On Fri, 29 Dec 2017 02:23:56 -0800 Ethan Smith <ethan@ethanhs.me> wrote:
Agreed. We shouldn't take magic too far just for the sake of protecting users against their own (alleged) mistakes. And I'm not sure how you "accidentally" override a dataclass method (if I'm implementing a __repr__ I'm doing so deliberately :-)).
Agreed as well. If I make the effort of having a dataclass inherit from a base class, I probably don't want the base class' methods to be silently overriden by machine-generated methods. Of course, that can be worked around by using multiple inheritance, you just need to be careful and add a small amount of class definition boilerplate. I would expect dataclass parameters such as `repr` to be tri-state: * repr=None (the default): only provide a machine-generated implementation if none is already defined (either on a base class or in the dataclass namespace... ignoring runtime-provided defaults such as object.__repr__) * repr=False: never provide a machine-generated implementation * repr=True: always provide a machine-generated implementation, even overriding a previous user-defined implementation Regards Antoine.

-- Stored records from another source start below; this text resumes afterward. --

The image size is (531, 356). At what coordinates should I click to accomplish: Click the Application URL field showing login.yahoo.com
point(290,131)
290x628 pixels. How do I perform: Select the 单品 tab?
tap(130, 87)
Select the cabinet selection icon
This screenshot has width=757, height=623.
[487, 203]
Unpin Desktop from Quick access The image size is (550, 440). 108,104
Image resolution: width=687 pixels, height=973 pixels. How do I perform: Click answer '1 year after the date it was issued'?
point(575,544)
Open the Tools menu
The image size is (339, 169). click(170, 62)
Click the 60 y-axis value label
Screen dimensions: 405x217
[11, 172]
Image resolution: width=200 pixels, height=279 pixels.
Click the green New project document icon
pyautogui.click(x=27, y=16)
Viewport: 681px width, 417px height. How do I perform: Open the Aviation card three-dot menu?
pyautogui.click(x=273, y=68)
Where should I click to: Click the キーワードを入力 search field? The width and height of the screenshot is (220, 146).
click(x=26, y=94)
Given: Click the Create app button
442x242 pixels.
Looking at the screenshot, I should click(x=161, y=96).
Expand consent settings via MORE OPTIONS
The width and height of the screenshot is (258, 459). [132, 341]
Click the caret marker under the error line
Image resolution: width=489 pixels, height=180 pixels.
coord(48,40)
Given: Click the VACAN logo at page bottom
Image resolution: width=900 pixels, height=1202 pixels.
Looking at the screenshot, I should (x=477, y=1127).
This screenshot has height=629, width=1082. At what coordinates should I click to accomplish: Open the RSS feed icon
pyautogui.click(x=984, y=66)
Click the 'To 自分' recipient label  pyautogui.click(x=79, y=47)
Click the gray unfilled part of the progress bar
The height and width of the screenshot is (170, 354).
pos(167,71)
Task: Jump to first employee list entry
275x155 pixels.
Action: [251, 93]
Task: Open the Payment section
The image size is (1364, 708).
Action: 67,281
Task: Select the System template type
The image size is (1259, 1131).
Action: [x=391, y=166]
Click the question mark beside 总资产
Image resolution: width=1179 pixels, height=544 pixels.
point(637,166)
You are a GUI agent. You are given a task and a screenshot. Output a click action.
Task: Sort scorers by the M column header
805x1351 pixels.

On Fri, Dec 29, 2017 at 2:45 AM, Antoine Pitrou <solipsis@pitrou.net> wrote:
My thinking exactly.
I am not sure exactly what you mean by "worked around by using multiple inheritance". Do you mean you think the dataclass decorator should be made into a dataclass base class for a dataclass class, or that it should look at the MRO?
This is sensible to me. Thanks for your thoughts! ~>Ethan Smith

On Fri, 29 Dec 2017 11:12:11 -0800 Ethan Smith <ethan@ethanhs.me> wrote:
I mean you can write: class _BaseClass: def __repr__(self): # ... @dataclass class _DataclassMixin: # your attribute definitions here class FinalClass(_BaseClass, _BaseDataclass): pass Yes, it's tedious and verbose :-) Regards Antoine.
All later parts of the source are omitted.